Prepare for repair: taking or sending a Mac in

When you take your Mac into a Genius Bar, or arrange with Apple Support for it to go off for repair, it is worth spending a little time making sure that it is in a fit state. When it arrives at the repair facility, staff there make a detailed condition report, noting any dust, stains or marks, dirt, and other damage.

In some cases users have been shocked to discover that Apple expects them to cover the cost of repair because their Mac is in such a neglected condition: this should not come as a surprise, as your responsibility under statutory and AppleCare warranties is to keep your Mac clean and well-maintained.

Once you know that your Mac needs to go away, either for repair or to a Genius Bar for possible repair, check that you have the right materials to clean it. Apple provides advice in its documentation, and has a very helpful index to its cleaning advice for different products.

The three most important things when cleaning your Mac are:

  • Shut it down and disconnect it from mains power before starting to clean it. Do not reconnect it until you have finished, and it is fully dry and safe to use.
  • Do not allow any liquid to enter your Mac at any time. Some advise that cleaning alcohols such as isopropyl alcohol can be used internally, but these contain water and you should never try this (specialists may do so when they know what they are doing, though). If any part does become wet, it must be thoroughly and completely dried before even considering putting power to it again.
  • Never use any abrasives, and avoid all solvents (other than small amounts of water, damp not wet) unless they are known to be safe on all the materials which they might come into contact with.

This sounds over-cautious, but I have seen so many Macs and other expensive items ruined because their owners have inadvertently used the wrong thing to try to clean them. Once scarred, they are expensive to restore.

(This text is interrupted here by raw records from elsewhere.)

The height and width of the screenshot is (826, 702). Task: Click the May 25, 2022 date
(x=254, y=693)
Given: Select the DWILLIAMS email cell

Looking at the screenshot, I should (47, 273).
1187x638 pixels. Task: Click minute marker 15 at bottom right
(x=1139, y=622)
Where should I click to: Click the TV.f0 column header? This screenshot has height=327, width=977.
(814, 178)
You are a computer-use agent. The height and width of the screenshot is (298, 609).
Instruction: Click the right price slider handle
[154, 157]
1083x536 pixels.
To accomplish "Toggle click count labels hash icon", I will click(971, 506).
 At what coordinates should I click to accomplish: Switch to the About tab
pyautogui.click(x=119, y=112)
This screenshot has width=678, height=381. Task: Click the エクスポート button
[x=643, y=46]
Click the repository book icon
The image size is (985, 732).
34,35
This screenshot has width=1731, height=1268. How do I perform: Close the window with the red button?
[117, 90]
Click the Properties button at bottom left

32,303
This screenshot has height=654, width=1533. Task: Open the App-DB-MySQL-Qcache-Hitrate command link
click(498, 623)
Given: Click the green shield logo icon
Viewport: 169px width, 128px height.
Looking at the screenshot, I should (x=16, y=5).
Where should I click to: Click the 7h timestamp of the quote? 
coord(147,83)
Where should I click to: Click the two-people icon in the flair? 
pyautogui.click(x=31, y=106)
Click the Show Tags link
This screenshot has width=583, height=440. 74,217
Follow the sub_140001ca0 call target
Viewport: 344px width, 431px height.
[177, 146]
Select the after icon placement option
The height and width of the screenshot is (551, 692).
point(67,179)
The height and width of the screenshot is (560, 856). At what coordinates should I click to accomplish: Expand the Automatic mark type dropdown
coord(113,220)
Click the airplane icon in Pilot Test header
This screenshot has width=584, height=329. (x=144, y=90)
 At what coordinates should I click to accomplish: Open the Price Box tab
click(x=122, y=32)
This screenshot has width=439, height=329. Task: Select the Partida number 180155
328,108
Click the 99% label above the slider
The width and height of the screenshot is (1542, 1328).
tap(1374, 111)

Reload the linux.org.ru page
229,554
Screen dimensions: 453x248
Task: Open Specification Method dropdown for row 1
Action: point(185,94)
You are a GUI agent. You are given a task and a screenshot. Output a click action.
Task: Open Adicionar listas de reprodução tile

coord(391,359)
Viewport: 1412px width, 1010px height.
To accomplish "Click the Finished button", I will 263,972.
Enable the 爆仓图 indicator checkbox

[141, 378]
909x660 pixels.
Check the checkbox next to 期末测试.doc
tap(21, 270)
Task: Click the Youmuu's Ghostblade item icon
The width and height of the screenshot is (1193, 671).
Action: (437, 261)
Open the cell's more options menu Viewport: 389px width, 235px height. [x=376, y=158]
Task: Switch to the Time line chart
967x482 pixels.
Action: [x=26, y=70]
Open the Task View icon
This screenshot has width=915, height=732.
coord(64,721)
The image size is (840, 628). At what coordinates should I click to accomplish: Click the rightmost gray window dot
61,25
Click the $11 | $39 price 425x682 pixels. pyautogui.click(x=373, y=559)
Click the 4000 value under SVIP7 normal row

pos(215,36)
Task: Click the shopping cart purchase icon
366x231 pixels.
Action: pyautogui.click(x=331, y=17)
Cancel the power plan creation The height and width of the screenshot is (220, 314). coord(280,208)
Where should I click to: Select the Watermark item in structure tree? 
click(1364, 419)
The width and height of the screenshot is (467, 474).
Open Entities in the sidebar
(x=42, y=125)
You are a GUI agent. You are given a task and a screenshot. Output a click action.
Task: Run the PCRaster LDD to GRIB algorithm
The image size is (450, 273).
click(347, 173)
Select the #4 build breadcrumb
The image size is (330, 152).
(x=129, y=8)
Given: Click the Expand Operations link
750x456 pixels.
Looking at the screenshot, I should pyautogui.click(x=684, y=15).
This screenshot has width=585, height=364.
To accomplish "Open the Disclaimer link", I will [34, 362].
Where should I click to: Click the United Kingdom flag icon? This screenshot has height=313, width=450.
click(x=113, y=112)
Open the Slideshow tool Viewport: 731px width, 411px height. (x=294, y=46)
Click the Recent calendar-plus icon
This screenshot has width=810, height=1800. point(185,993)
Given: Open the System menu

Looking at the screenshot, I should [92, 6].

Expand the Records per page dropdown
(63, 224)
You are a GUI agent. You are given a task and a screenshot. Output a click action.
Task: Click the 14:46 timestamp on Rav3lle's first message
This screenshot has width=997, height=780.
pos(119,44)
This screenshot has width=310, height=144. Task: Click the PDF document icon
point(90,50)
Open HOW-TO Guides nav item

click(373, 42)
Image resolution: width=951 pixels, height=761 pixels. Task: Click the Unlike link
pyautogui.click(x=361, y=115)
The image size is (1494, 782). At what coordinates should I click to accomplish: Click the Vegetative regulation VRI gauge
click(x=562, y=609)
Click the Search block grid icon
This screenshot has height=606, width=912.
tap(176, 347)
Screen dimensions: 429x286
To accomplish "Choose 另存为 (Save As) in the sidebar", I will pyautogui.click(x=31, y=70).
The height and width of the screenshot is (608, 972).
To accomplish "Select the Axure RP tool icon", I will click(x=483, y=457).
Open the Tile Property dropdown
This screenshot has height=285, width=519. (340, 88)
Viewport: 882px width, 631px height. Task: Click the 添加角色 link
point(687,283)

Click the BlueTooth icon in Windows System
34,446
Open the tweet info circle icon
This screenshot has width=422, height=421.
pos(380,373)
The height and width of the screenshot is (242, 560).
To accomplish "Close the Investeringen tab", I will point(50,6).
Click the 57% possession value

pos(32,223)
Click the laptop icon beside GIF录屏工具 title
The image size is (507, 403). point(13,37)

Laptops are particularly difficult in this respect, as they contain batteries (so are difficult to isolate from power completely, making fluids even more dangerous), are often used in relatively dirty environments, and have integral keyboards and trackpads. Leaving their keys and trackpads covered with finger grease when sending them for repair is not acceptable.

Many Macs do have to work in tough conditions. For several years, I supported systems used in sailmaking lofts and other premises which had high dust content, smoke, and more. If you want to obtain warranty service on a Mac in such an environment, you will have to strip it down quite frequently and use dry, clean air to clear out all the accumulated dust and debris. If you don’t, it is at risk of hardware failure, overheating, and even catching fire.

If anyone smokes in the vicinity of your Mac, then smoke and tar deposits will accumulate. One spot to watch in particular is around Thunderbolt ports, where the heat and possibly electrical charge leads to tar deposition. A slightly dampened lint-free cloth with a little mild detergent should be sufficient to remove them.

A lot of this comes down to the obvious. But unfortunately, we do not always see the obvious – like the Mac user who owned a pet bird, which liked to perch on top of their Mac. The repairers had a major task on their hands before they could even open that Mac up to look inside.